_To do_: Each line from the one holding "Uncategorized (1122, 916)" to the last line below must be written out exactly, with no other output.

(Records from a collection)
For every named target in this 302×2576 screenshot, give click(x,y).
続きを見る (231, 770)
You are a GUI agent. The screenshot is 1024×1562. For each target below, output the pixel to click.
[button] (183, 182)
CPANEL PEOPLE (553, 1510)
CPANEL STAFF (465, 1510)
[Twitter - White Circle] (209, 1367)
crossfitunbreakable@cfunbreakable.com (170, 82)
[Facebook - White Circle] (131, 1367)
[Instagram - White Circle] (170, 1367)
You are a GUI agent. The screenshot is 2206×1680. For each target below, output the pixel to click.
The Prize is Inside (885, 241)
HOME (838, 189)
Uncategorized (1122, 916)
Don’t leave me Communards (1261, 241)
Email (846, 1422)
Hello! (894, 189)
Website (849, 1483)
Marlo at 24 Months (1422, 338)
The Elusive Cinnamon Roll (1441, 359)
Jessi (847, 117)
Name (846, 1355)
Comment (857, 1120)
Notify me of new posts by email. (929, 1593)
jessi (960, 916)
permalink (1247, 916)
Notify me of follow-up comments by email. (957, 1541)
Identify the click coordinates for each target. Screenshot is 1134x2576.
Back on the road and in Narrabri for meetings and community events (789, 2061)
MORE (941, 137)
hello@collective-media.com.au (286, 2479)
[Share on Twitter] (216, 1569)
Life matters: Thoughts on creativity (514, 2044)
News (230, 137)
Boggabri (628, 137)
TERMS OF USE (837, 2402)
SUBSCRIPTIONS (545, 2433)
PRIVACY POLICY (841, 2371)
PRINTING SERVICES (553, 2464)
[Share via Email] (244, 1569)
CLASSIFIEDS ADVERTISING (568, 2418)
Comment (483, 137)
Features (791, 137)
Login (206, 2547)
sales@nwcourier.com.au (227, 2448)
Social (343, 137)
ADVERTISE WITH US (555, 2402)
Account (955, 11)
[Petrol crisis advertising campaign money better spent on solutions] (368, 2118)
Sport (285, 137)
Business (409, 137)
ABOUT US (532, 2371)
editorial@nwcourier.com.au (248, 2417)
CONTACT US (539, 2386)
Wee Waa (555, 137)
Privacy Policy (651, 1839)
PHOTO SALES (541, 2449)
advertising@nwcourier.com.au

_Reply to the task_:
Uncategorized (1122, 916)
Don’t leave me Communards (1261, 241)
Email (846, 1422)
Hello! (894, 189)
Website (849, 1483)
Marlo at 24 Months (1422, 338)
The Elusive Cinnamon Roll (1441, 359)
Jessi (847, 117)
Name (846, 1355)
Comment (857, 1120)
Notify me of new posts by email. (929, 1593)
jessi (960, 916)
permalink (1247, 916)
Notify me of follow-up comments by email. (957, 1541)
Identify the click coordinates for each target. Screenshot is 1134x2576.
Back on the road and in Narrabri for meetings and community events (789, 2061)
MORE (941, 137)
hello@collective-media.com.au (286, 2479)
[Share on Twitter] (216, 1569)
Life matters: Thoughts on creativity (514, 2044)
News (230, 137)
Boggabri (628, 137)
TERMS OF USE (837, 2402)
SUBSCRIPTIONS (545, 2433)
PRIVACY POLICY (841, 2371)
PRINTING SERVICES (553, 2464)
[Share via Email] (244, 1569)
CLASSIFIEDS ADVERTISING (568, 2418)
Comment (483, 137)
Features (791, 137)
Login (206, 2547)
sales@nwcourier.com.au (227, 2448)
Social (343, 137)
ADVERTISE WITH US (555, 2402)
Account (955, 11)
[Petrol crisis advertising campaign money better spent on solutions] (368, 2118)
Sport (285, 137)
Business (409, 137)
ABOUT US (532, 2371)
editorial@nwcourier.com.au (248, 2417)
CONTACT US (539, 2386)
Wee Waa (555, 137)
Privacy Policy (651, 1839)
PHOTO SALES (541, 2449)
advertising@nwcourier.com.au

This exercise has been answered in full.